I commented then about my reaction to a mother of a child with Autism commenting on my family and how ashamed I was then...my post was not published. I posted again today, when I realized that this mother was now a Hub member....
I shall wait and see what is allowed to be posted on the same blog post I tried to post to 4 years ago.....

We all are trying to raise our children...when we become judgmental..it changes us......
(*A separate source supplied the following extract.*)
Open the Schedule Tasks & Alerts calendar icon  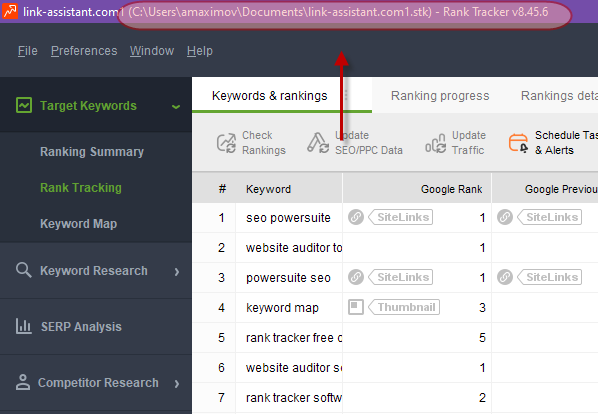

My children were all supposed to be here..for that I am thankful. Because someone does
not believe in having alot of children for whatever reason, don't judge. Heck, I could mention
how being a single parent is very selfish for a child...don't they deserve a father ( I really don't believe this, but there are many who do)....
Do you see where I am going? Please people...think before you hit the ENTER key.

8 comments:

Domestic Goddess said...

Wow. That's harsh. I don't think folks realize that they have no business discussing other people's reproductive lives. Yeah, it's hard. But I think you are doing a great job.
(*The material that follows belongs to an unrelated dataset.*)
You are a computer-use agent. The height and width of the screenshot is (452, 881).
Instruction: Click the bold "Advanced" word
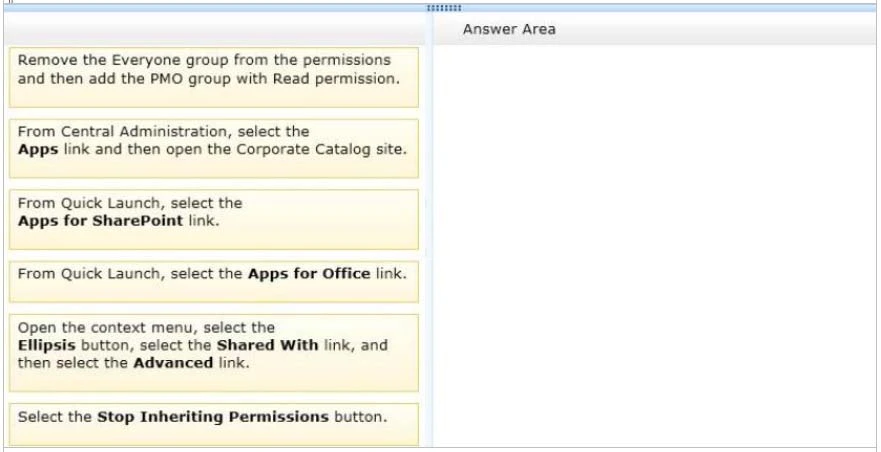coord(173,362)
I have to say, I got this reaction from family members who think I am stopping at two because my kids are autistic. Has nothing to do with it, as a matter of fact. I'm stopping because I have horrible, dangerous birth complications. I desperately want to add to our family and am not afraid to have another autistic child. Been there, done that. Bought the tee shirt.

mommy~dearest said...

Wow- I wonder what people have written about me?!?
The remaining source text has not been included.